_EXERCISE BRIEF:_
Starting with the line containing "You are a GUI" and going on through the end of the material, write the lines out again with "width" changed to "breadth" and nothing else altered. Leave the pictures out.

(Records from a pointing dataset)

** Begin **

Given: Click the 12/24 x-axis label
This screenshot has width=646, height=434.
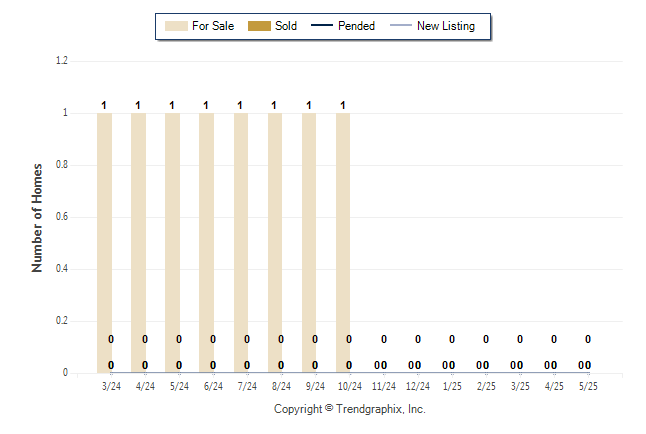Looking at the screenshot, I should [x=418, y=385].
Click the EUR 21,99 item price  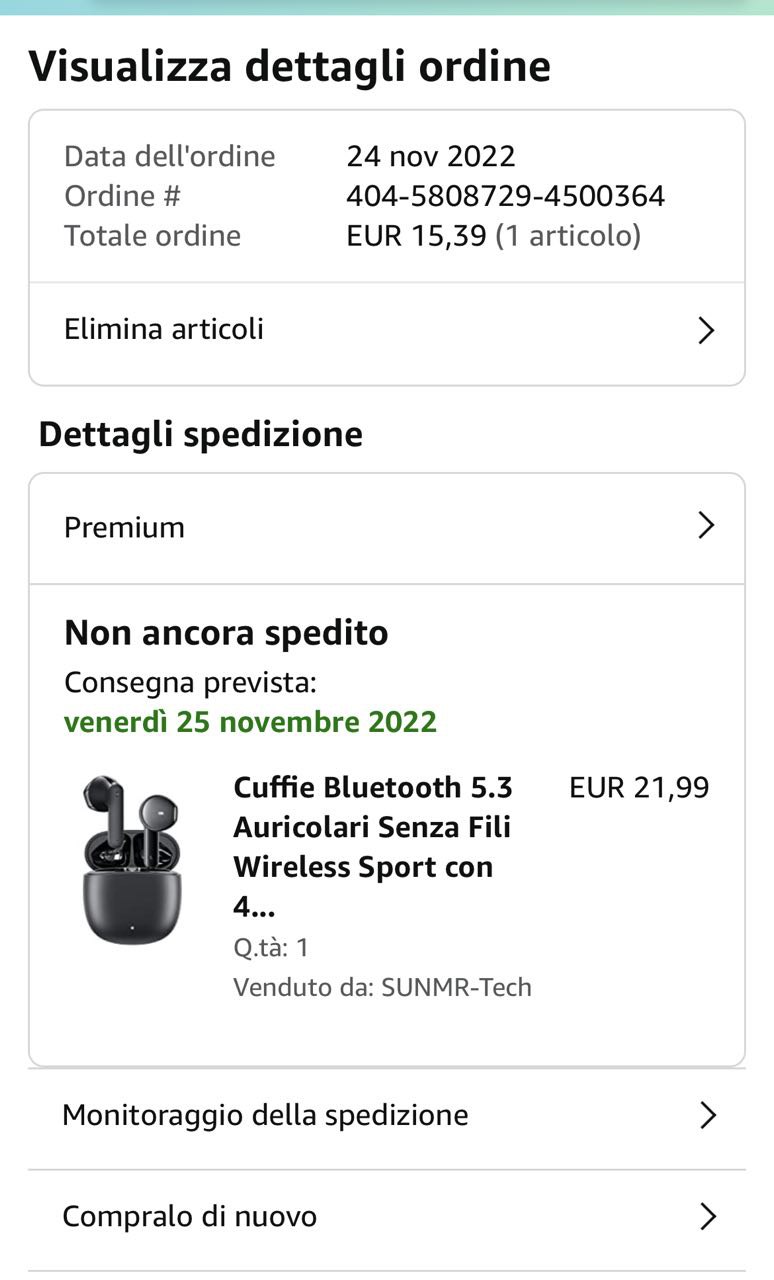(639, 788)
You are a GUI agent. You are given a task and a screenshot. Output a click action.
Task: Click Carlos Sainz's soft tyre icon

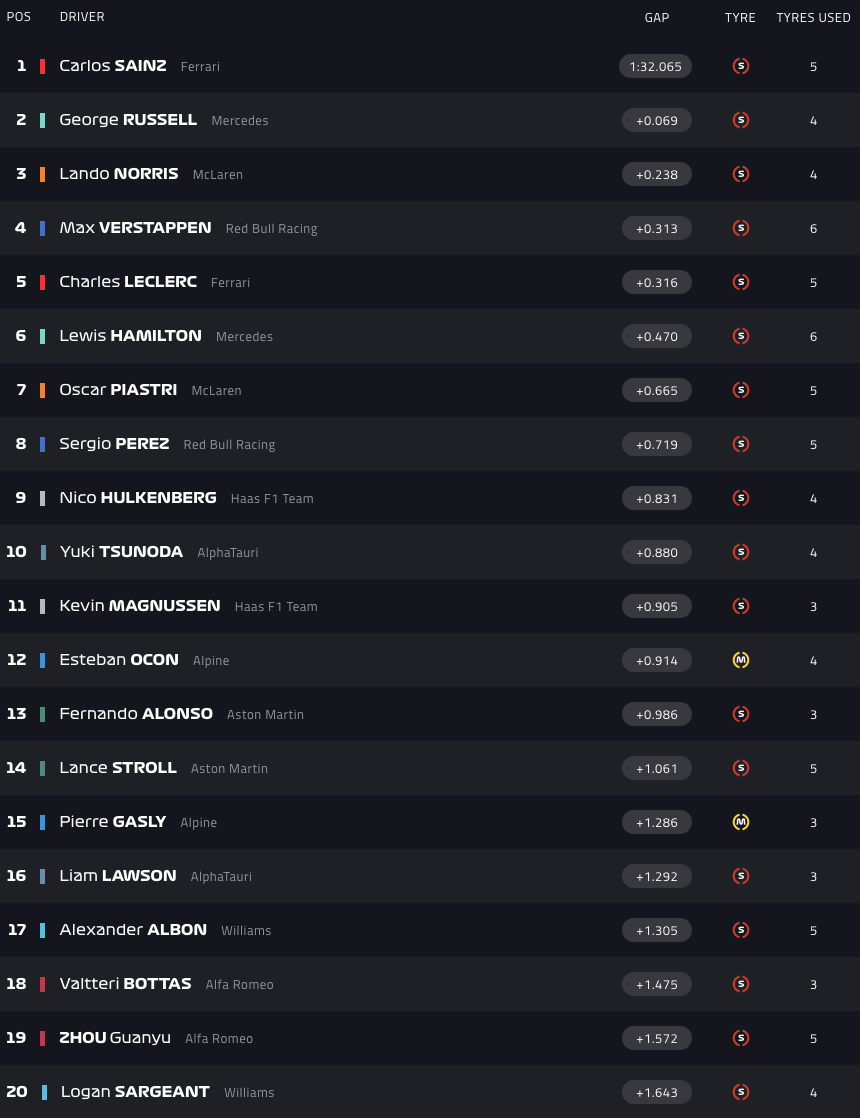click(x=741, y=66)
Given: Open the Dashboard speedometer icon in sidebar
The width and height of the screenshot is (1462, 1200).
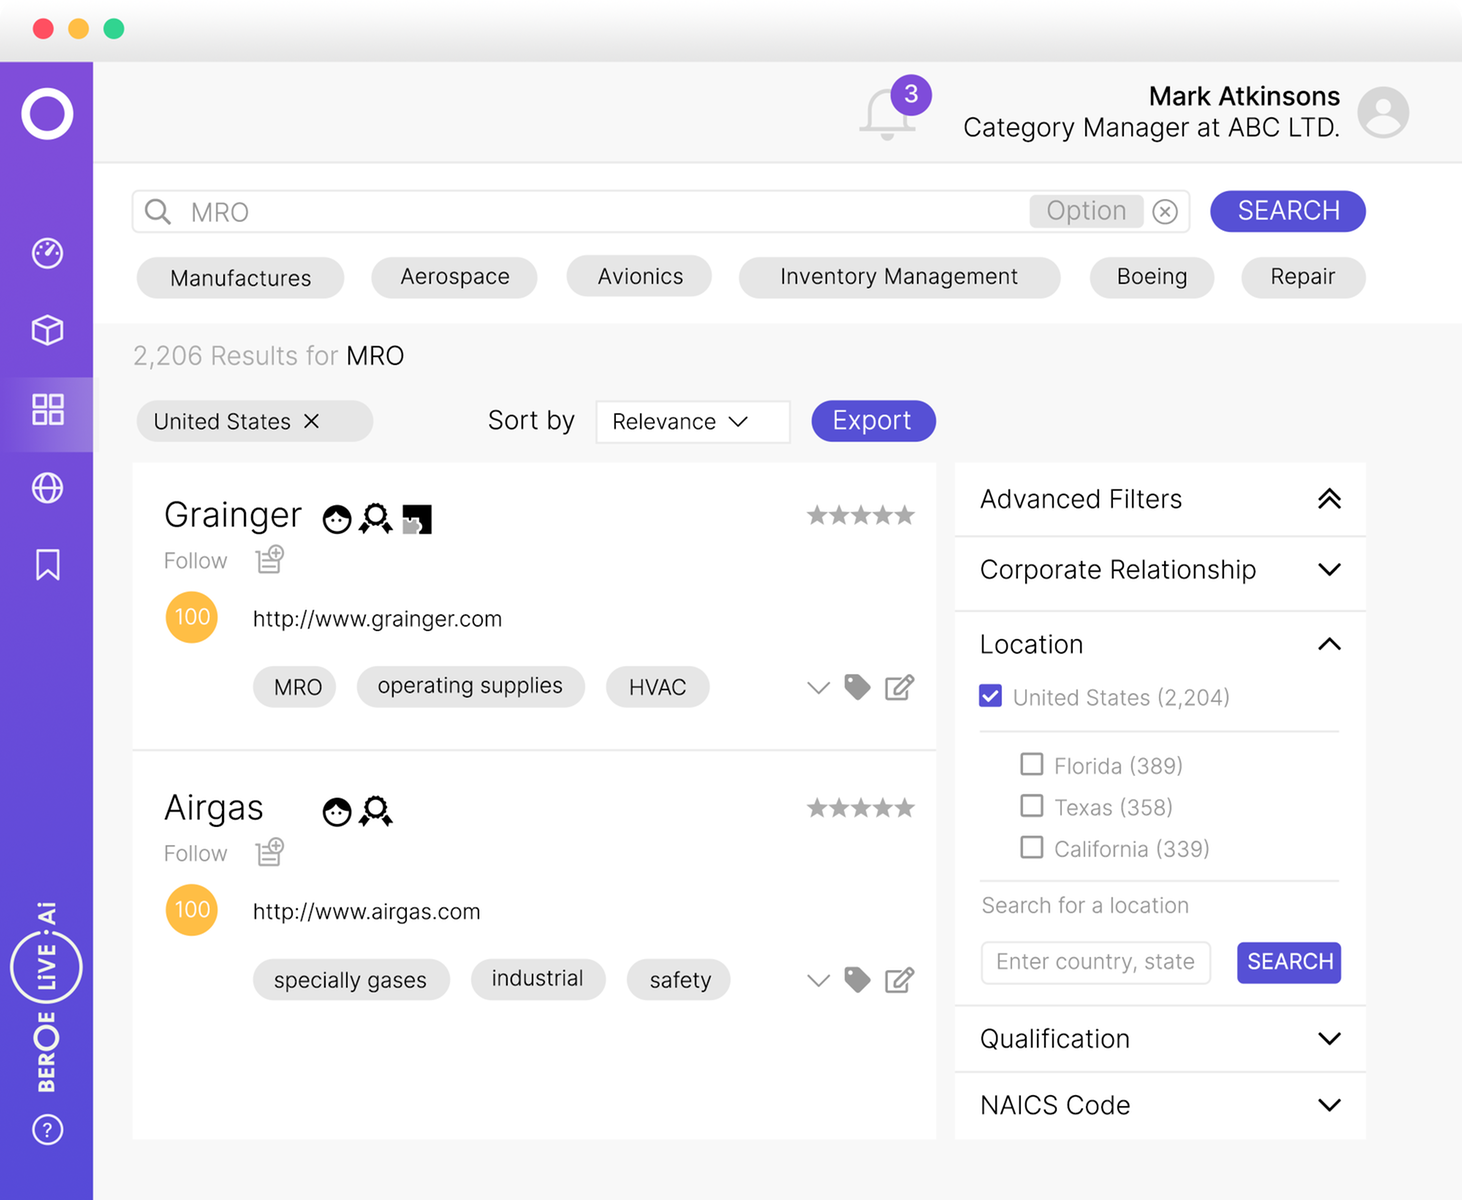Looking at the screenshot, I should point(46,253).
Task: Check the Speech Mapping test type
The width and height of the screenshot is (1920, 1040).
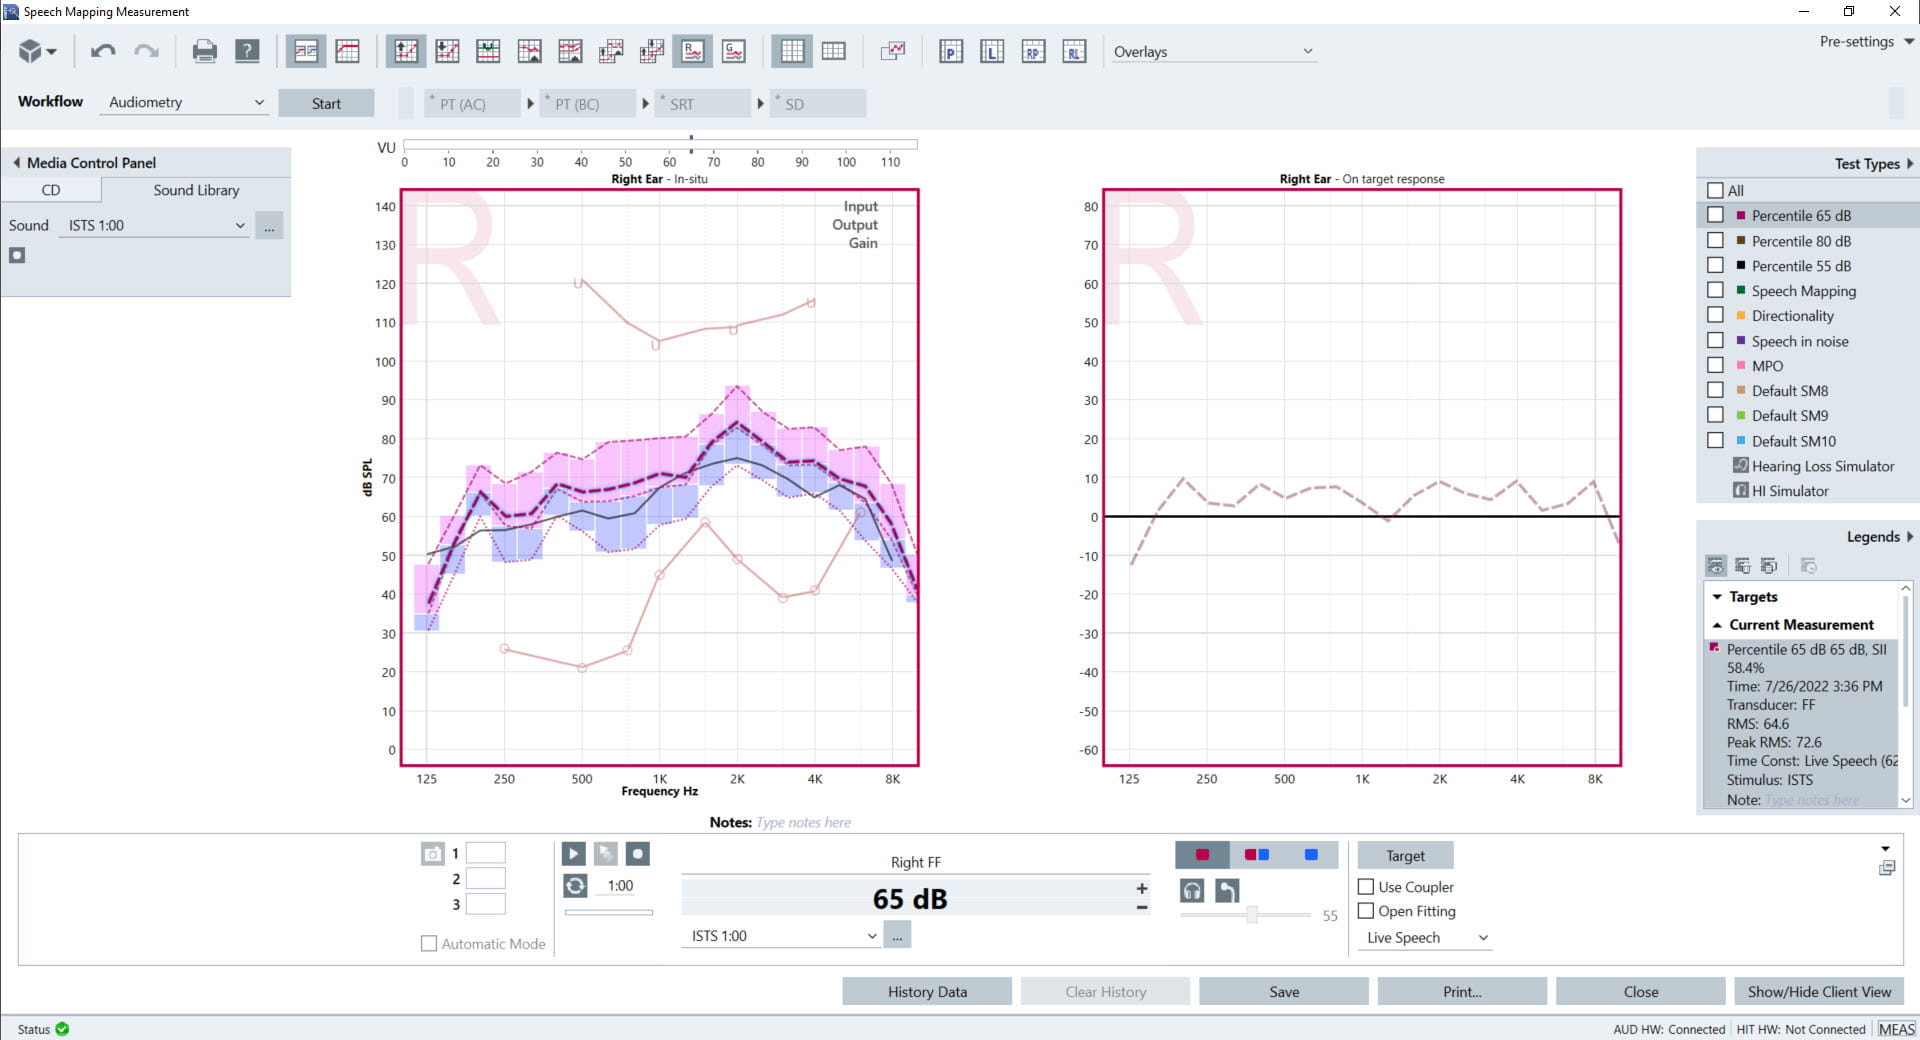Action: [x=1716, y=290]
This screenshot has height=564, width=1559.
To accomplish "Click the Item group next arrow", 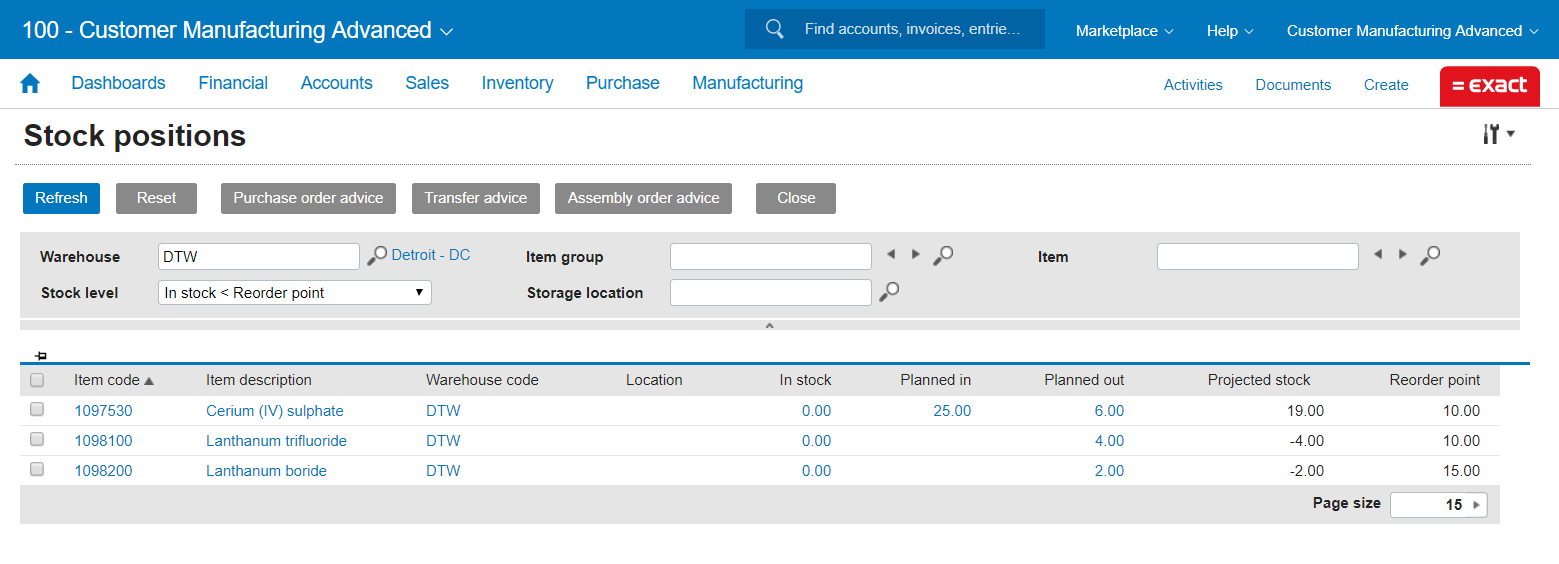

** End **

_RESPONSE TO THE EXERCISE:_
You are a GUI agent. You are given a task and a screenshot. Output a click action.
Task: Click Carlos Sainz's soft tyre icon

click(x=741, y=66)
Given: Open the Dashboard speedometer icon in sidebar
The breadth and height of the screenshot is (1462, 1200).
Looking at the screenshot, I should point(46,253).
Task: Check the Speech Mapping test type
The breadth and height of the screenshot is (1920, 1040).
Action: [x=1716, y=290]
This screenshot has height=564, breadth=1559.
To accomplish "Click the Item group next arrow", 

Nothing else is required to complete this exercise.